> STATED GOAL
Set out the lines from the one containing "Open the tweet timestamp 下午8:20" through the one containing "Where should I" as a Markdown table with the columns Index and Text. Number the lines in order and leave out any blank lines.

> INFORMATION SHOWN

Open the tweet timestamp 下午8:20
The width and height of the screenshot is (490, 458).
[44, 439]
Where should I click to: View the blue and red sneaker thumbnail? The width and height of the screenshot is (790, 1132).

==

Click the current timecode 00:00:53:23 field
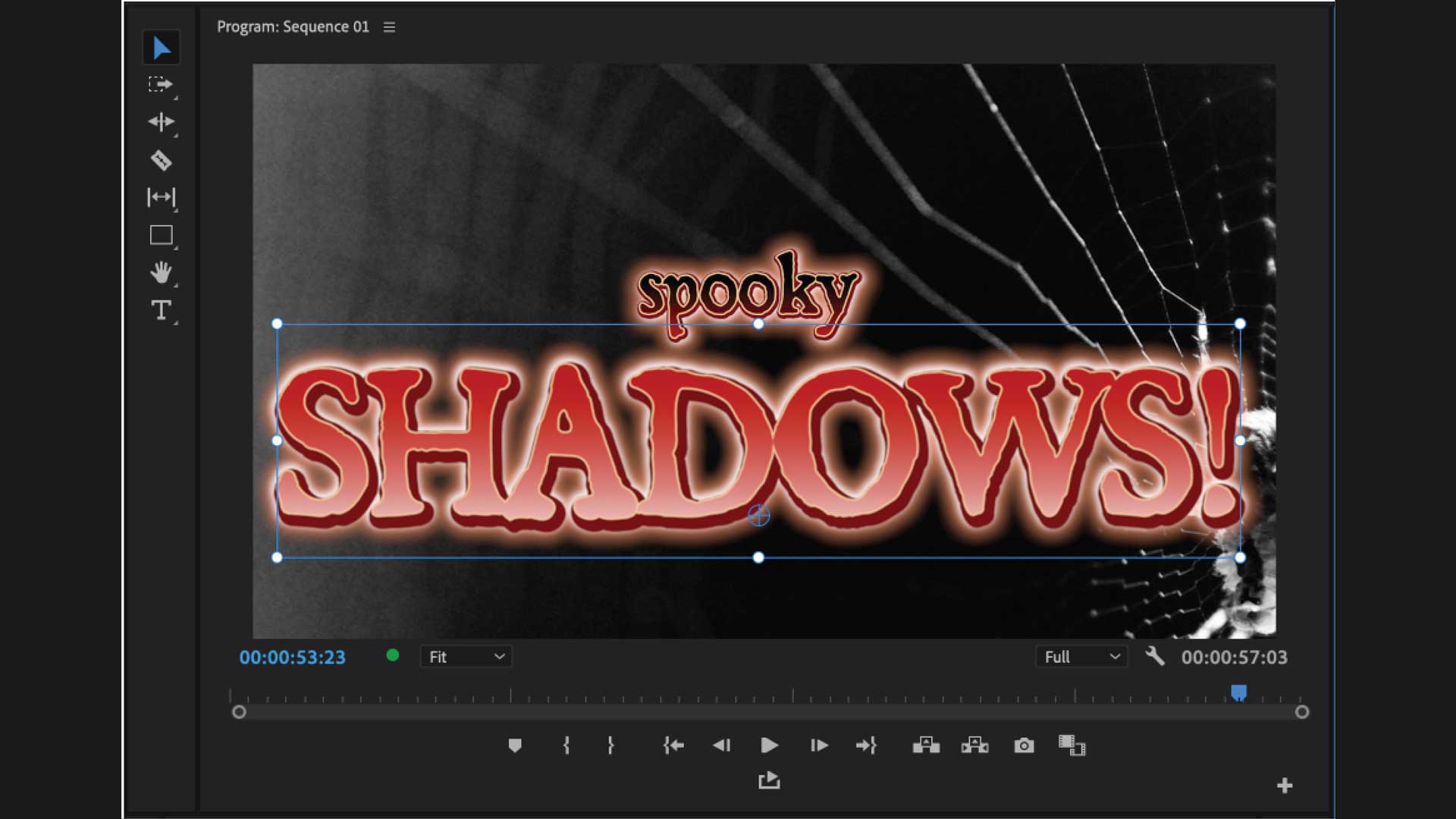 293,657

...

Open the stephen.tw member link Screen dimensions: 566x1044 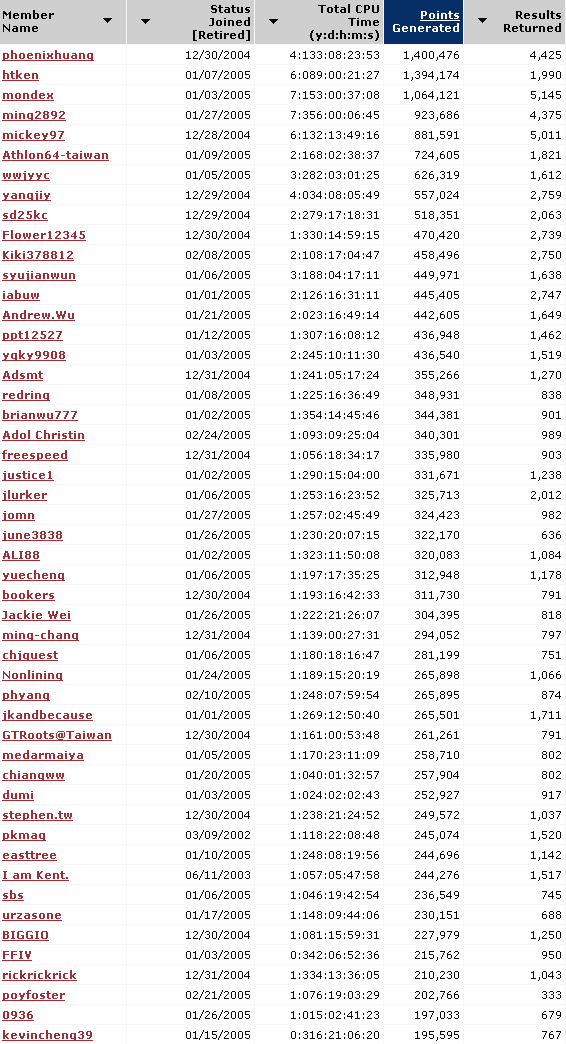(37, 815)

> EXERCISE ANSWER
| Index | Text |
|---|---|
| 1 | Open the tweet timestamp 下午8:20 |
| 2 | The width and height of the screenshot is (490, 458). |
| 3 | [44, 439] |
| 4 | Where should I click to: View the blue and red sneaker thumbnail? The width and height of the screenshot is (790, 1132). |